Jean-Louis Sagot-Duvauroux
Les enjeux sont multiples. Vous souhaitez augmenter la fréquentation des transports publics ? Aucune mesure n’est plus efficace, et de loin. Les incivilités vous inquiètent ? La suppression du contrôle et de la fraude tranquillise partout les rapports humains. La qualité de l’air vous importe ? Une part non négligeable des déplacements en voiture est délaissée. Vous vous souciez du panier de la ménager(e) ? Il se remplit du pouvoir d’achat dégagé par la gratuité.

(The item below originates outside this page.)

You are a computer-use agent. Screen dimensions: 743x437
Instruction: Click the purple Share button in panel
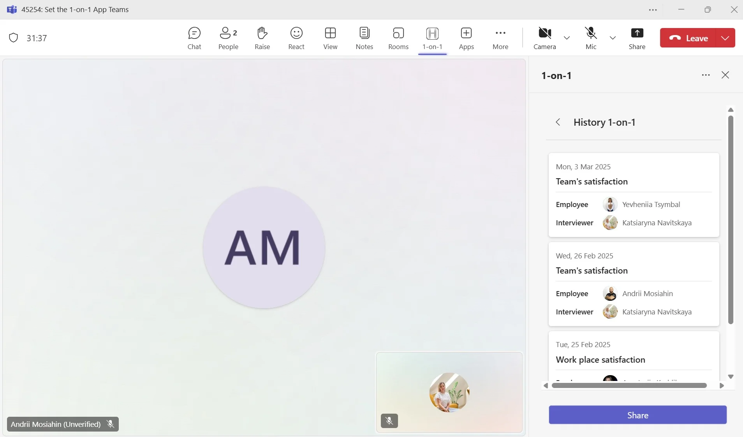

Vous n’êtes pas convaincu que la répartition marchande soit la fin de l’Histoire. Un argument béton vient confirmer vos doutes. La gratuité est-elle préférable à la tarification “socialeˮ ? Je le pense. La progressivité de l’impôt est là pour établir une certaine solidarité sociale. Mais nous avons besoin d’espaces d’égalité où le notaire et le chômeur sont également servis, reconnus, respectés, non en fonction de ce qu’ils ont, mais de ce qu’ils sont. Des citoyens, des êtres humains.
A. A
Dans la plupart des régions et des villes d'Europe, les transports publics sont déjà largement subventionnés, généralement bien au-dessus de 50 %. Les plus vulnérables – jeunes enfants, étudiants, retraités, chômeurs, familles nombreuses, etc. – bénéficient déjà de la (quasi) gratuité des transports. Cependant, et malgré des subventions très importantes, le prix élevé des transports en commun demeure un problème majeur pour les Européens, si l'on en croit le rapport spécial Eurobaromètre de décembre 2013. Il est possible de sortir de ce cercle vicieux en instaurant la gratuité des transports publics.
Cette mesure a pour conséquence le renforcement de la cohésion sociale, mais il est quasiment impossible d'exprimer sa valeur en euros.

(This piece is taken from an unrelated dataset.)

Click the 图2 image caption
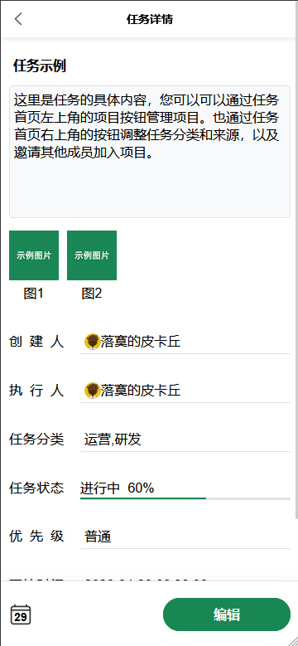This screenshot has height=646, width=298. point(92,294)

L'image traditionnelle attachée aux transports en commun, d'un système principalement destiné aux jeunes, aux retraités et aux femmes, est déjà en train de changer à Tallinn. Le fait que l'on y croise désormais des hommes actifs représente un vrai changement de mentalité.
Allan Alaküla
Nous avons instauré la gratuité des transports publics pour les habitants de Tallinn pour des raisons sociales, économiques et environnementales. En offrant à tous la mobilité, elle développe la cohésion sociale. La gratuité des transports publics stimule aussi la consommation de produits et services locaux et permet donc de créer des emplois et de soutenir l’économie locale.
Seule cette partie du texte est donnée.